— Problem details —
Go through the data below and copy each line where the word "computer" occurs.

── Supplied material ──

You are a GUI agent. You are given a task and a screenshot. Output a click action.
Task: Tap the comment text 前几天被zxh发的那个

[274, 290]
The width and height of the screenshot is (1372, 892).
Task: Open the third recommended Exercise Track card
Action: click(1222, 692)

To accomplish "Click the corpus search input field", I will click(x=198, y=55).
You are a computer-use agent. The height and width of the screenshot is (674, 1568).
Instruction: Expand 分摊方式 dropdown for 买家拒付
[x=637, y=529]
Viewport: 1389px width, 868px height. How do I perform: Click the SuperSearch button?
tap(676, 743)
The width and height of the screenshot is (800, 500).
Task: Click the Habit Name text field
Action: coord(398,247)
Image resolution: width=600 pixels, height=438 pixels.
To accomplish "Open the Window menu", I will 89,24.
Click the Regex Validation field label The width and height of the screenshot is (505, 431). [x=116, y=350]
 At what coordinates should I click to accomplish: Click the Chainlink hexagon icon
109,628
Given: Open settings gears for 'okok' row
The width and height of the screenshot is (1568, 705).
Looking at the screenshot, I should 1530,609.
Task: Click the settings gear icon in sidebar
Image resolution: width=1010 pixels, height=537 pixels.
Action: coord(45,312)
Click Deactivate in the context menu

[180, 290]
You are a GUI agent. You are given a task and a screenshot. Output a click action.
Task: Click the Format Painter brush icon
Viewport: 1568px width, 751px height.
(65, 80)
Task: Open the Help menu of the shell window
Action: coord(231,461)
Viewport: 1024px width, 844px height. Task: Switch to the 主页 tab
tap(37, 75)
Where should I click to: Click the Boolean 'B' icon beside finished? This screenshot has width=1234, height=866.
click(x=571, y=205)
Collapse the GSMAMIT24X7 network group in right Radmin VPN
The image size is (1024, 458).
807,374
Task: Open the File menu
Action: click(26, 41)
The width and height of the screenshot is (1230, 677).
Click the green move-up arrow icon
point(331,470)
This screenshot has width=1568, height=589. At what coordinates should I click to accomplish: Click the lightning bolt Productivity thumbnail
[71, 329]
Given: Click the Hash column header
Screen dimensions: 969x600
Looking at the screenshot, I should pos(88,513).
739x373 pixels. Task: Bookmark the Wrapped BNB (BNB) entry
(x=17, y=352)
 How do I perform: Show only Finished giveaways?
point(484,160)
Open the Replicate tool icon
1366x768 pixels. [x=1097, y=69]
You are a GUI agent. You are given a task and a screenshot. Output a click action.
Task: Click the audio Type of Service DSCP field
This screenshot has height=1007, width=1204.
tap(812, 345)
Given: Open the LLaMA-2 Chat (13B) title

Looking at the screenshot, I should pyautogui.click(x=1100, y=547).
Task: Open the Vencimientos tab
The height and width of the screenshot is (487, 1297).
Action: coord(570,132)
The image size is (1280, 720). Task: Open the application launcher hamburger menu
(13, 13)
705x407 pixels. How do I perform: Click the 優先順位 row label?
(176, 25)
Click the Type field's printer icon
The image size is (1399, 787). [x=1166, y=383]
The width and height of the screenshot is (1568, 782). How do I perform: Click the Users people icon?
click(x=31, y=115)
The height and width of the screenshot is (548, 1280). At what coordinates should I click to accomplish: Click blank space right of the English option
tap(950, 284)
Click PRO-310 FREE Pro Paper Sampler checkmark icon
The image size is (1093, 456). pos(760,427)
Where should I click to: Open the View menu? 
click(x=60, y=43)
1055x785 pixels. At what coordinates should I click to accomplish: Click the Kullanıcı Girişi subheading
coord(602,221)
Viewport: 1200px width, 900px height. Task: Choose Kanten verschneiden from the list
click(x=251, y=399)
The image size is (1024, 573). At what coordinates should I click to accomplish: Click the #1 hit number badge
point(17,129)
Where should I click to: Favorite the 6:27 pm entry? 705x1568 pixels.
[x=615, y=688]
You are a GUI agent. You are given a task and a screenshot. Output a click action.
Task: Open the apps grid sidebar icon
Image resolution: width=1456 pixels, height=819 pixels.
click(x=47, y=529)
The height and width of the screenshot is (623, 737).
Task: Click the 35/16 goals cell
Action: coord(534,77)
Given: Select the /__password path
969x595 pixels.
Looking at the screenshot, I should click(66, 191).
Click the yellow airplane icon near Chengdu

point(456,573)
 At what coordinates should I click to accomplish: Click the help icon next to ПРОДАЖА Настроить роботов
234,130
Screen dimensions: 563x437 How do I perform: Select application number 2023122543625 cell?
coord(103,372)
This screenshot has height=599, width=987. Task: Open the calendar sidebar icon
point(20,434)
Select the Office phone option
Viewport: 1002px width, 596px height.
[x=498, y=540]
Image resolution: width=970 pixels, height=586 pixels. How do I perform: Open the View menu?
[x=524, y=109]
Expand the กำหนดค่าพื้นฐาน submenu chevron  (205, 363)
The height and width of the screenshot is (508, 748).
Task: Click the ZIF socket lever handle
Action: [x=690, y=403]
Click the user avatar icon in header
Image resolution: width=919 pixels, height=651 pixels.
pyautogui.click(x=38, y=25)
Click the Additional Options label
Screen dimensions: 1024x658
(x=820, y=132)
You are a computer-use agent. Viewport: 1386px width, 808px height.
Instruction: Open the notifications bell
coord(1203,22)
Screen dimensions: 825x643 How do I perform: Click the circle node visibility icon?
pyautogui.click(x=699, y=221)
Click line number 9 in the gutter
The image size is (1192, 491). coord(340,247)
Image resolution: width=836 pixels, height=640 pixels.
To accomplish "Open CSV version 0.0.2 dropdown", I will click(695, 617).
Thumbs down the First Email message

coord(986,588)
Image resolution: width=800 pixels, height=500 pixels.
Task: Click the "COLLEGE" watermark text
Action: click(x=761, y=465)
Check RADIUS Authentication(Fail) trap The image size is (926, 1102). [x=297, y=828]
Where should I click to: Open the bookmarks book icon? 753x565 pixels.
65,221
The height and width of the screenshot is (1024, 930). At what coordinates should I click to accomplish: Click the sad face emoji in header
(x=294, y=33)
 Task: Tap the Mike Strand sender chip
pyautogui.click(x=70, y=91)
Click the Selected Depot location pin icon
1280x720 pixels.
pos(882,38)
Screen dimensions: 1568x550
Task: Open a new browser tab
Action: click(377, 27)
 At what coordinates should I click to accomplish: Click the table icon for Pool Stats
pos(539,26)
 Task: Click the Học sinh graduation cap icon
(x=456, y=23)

───

— Answer to the problem —
You are a computer-use agent. The height and width of the screenshot is (674, 1568).
You are a computer-use agent. Viewport: 1386px width, 808px height.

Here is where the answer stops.